National Aviation Trades President Meets With FBO Management & Tenants

(L/R) NATA President Jim Coyne and Wisconsin Aviation President Jeff Baum.

MADISON, WIS. – Jim Coyne, President of the National Air Transportation Association (NATA) flew his Beechcraft Baron to Wisconsin Aviation, Inc. at Dane County Regional Airport, March 9, 2011, to share with tenants and management what’s happening in Washington, and to answer questions.

NATA’s president since 1994, Coyne has visited close to 1,000 FBOs and aviation service businesses across the country. He also regularly presents the viewpoint of the industry before congressional committees, the Federal Aviation Administration, Transportation Security Administration, and other federal agencies. The former U.S. Congressman works closely with NATA members across the country, as well as with the other aviation associations in Washington. In recent years, he has worked to develop strong relationships with pro-business, and pro-aviation governors and state legislators. Local aviation issues are equally important, he feels.

Jim Coyne serves on an airport commission and regularly helps airport managers and commissioners understand the importance of the businesses on their airports, and general aviation users and tenants. His efforts have led to the creation of aviation advocacy groups at airports across the country.

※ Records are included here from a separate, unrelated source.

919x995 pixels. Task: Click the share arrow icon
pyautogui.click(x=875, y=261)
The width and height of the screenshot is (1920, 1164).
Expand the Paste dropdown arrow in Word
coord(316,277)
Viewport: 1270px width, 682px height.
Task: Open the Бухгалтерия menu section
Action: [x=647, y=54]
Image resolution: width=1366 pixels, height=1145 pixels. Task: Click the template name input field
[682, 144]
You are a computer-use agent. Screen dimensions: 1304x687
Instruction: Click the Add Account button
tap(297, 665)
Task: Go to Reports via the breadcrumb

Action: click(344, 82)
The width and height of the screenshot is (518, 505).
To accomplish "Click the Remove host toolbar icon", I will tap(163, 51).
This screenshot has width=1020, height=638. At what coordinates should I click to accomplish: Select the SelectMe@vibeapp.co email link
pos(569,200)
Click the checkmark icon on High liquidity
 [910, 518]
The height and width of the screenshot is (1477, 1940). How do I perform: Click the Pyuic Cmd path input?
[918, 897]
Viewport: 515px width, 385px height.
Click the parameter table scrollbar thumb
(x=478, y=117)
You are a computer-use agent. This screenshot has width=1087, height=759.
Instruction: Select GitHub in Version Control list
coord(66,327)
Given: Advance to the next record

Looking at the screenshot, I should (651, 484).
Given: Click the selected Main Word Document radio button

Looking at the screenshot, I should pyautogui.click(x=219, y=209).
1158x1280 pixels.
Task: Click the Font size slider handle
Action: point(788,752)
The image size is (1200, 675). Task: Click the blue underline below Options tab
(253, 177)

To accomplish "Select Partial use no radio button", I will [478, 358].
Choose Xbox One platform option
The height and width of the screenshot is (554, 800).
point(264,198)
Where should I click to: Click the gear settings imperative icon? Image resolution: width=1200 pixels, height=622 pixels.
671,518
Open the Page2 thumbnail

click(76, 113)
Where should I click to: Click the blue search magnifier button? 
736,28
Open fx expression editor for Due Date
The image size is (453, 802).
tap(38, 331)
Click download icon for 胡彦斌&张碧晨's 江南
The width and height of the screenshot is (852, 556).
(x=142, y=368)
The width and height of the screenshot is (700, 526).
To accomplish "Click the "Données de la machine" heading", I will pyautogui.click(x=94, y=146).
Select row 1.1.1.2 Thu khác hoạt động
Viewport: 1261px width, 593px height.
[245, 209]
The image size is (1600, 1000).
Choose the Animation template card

Coyne urged tenants and management to write to Representative Tom Petri (R-Wisconsin), who is chairman of the Aviation Sub-Committee, and urge him to do whatever he can to stimulate flight training, help encourage businesses to use air transportation, and protect and maintain our airports.

“We need an airplane power campaign for people to use airplanes as tools to grow business, the same as the telephone industry created a phone-power campaign to use telephones to grow business,” said Coyne. “We (also) need partnerships between government (airport management) and private industry (fixed base operators) to realize profit in the industry.”

Coyne was just in Duluth, Minnesota the day prior where he met with Dale Klapmeier of Cirrus Aircraft Design. Klapmeier told Coyne that the Chinese, which has offered to buy Cirrus, is committed to staying in Duluth, and sees general aviation expanding in China. Coyne said that there are presently only 50 private aircraft owners in China, and the Chinese government expects this number to grow to 100,000 in the next 10 years. “But regulations have to change in China, first,” said Coyne.

Commenting on the 70-80 percent student pilot dropout rate presently in the United States, Coyne feels that it is attributed to a combination of lack of time and commitment on the part of the student, and cost and competition with other activities. “Flying was once a career path to the airlines, and that’s not there now,” said Coyne.

Coyne noted the 1960-like training experience many flight schools still have, and the lack of enthusiasm on the part of fixed base operators, are contributing factors.

“We need a club social setting to create and retain interest in flying,” said Coyne, who related the importance of flying clubs to aviation as motorcycle clubs are to Harley-Davidson USA. “We also need flying destinations and maps and courtesy cars when pilots get somewhere,” said Coyne.

Commenting on the future of 100LL, Coyne feels there needs to be more research and an alternate fuel before the Environmental Protection Agency (EPA) will ban it. “We need a drop in replacement fuel, not a third fuel,” said Coyne. “And we need an economically viable alternative fuel, and it will be a long time before we get it.”

Coyne believes that the rules the Transportation Security Administration (TSA) came out for general aviation were “insane,” and is pleased that the rules are being revised. The new large aircraft security rule will be coming out later this year and will be more reasonable.

Concerning Light Sport Aircraft, Coyne does not believe they have a serious future, “and I am sad to say this…I wished they did.” He noted that LSAs have had a lot of hype, but they are too limiting and won’t meet the industry’s expectations. Grant Goetsch of Wisconsin Aviation, Inc., said that he believes that LSAs and the Sport Pilot Certificate has opened the door to aviation for many people who would not have otherwise entered, because of less flight training requirements.

As a member of his airport commission in Martha’s Vineyard in Virginia, Coyne is concerned with regulations that waste money. He sighted a $6 million airport development project at his airport to move 300 feet from one end of the runway to the other end. “You’d think that if they needed to extend the runway on one end, they would have left the original 300 feet on the other end, but they didn’t,” said Coyne. “They cut it off!”

As for the modernization of the air traffic control system, Coyne said, “Rather than call it ‘NextGen,’ they should call it ‘WhichGen?’” because the project has taken so long. He questions the benefits of NextGen for general aviation, and expects it will be a long time before general aviation sees any benefits. “Airspace congestion is mythology, and only concerns seven or eight areas of the country,” said Coyne.

From Wisconsin, Coyne flew to Illinois to meet with fixed base operators there before flying back to Washington, D.C.